-- BEGIN RECORDS FOR THIS EXERCISE --
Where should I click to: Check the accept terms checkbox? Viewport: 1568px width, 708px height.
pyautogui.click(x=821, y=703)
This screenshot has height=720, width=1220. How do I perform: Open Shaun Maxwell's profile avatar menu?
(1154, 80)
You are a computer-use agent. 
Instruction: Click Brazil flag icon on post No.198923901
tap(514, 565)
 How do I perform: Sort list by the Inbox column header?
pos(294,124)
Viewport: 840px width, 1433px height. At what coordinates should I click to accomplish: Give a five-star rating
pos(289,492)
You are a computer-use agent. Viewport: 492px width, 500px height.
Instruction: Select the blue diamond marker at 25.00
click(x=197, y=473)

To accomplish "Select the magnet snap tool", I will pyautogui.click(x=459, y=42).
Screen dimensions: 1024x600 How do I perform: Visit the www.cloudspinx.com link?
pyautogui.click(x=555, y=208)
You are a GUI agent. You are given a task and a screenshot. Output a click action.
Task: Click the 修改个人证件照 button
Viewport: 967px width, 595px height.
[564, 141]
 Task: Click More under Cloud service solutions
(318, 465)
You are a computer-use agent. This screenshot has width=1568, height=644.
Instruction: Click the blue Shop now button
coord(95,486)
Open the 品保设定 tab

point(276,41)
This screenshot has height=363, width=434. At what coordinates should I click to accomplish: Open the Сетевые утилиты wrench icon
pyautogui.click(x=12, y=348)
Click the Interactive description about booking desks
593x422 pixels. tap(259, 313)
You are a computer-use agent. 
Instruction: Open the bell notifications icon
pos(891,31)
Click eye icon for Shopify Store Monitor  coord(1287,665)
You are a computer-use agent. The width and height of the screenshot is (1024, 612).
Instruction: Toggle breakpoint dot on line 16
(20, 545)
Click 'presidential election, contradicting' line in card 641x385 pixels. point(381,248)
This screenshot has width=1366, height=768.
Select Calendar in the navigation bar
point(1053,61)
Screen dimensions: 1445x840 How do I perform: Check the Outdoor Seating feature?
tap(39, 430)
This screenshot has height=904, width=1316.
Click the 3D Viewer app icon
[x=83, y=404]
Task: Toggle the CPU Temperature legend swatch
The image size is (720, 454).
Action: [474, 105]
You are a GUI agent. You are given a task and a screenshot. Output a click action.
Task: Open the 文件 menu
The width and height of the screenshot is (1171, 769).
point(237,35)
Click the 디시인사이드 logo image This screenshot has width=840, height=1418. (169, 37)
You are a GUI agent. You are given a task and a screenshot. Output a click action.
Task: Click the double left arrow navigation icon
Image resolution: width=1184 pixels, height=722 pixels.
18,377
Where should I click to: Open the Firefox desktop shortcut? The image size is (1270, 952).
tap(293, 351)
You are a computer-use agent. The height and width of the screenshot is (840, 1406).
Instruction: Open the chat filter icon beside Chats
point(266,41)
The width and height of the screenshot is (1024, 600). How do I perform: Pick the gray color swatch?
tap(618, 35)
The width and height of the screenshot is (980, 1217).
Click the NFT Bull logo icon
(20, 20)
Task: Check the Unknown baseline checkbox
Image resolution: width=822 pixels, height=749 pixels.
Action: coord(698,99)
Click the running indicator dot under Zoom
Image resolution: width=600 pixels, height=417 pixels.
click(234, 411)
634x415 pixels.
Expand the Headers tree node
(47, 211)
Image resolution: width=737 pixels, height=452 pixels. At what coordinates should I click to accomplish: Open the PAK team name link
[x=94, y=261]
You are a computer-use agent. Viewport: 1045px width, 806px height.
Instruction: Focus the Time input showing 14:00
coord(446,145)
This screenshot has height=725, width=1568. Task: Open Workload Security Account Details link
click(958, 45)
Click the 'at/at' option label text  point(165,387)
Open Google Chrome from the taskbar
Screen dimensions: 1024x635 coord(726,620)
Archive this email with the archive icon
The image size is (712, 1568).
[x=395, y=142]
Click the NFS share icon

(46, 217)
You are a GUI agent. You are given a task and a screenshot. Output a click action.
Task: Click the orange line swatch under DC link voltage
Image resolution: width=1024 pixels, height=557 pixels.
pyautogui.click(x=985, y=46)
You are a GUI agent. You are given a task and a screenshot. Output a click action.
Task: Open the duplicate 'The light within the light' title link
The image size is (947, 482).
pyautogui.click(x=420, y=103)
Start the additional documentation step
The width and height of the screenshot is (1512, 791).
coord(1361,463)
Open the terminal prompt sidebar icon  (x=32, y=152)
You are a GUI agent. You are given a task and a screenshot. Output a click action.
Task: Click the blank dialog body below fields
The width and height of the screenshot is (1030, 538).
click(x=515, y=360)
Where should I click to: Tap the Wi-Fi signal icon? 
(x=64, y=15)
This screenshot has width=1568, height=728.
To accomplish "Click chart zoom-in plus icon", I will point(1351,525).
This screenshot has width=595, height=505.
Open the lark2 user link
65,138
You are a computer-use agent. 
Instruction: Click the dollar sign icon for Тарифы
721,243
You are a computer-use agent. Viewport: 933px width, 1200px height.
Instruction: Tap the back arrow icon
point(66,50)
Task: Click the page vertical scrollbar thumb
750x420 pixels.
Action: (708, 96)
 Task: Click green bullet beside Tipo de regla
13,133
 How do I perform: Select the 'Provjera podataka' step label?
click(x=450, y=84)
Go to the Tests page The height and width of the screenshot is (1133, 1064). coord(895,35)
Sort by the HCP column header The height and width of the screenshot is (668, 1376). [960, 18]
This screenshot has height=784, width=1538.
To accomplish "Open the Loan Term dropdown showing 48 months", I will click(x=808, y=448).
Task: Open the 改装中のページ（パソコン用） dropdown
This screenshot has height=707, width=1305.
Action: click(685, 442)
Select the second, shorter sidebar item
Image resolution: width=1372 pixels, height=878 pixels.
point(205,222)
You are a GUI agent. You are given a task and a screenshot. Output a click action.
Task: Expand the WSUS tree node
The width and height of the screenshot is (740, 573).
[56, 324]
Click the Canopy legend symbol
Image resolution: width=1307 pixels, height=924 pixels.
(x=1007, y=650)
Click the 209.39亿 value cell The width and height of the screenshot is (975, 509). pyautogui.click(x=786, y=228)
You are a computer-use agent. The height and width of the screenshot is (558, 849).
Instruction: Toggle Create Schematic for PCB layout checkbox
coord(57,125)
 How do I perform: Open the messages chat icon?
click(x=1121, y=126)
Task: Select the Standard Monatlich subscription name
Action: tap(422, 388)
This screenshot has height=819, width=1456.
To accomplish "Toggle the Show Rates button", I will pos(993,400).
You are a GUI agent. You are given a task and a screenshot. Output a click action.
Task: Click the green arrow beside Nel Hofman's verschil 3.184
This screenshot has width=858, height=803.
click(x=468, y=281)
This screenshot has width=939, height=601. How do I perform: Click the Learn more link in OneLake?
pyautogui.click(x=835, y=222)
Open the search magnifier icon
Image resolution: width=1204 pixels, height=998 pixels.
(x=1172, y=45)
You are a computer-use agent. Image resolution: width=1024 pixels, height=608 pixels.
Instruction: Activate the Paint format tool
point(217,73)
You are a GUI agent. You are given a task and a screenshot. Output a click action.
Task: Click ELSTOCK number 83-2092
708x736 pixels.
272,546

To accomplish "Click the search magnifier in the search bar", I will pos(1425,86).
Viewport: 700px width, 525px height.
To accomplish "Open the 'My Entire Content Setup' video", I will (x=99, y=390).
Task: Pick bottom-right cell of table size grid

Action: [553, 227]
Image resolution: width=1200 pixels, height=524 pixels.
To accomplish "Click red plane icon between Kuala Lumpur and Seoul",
-- END RECORDS FOR THIS EXERCISE --
= INSTRUCTION =
Please return each line of the material above that contains the word "button".

= SOLUTION TO THIS PROBLEM =
Task: Click the 修改个人证件照 button
Instruction: Click the blue Shop now button
To accomplish "Toggle the Show Rates button", I will pos(993,400).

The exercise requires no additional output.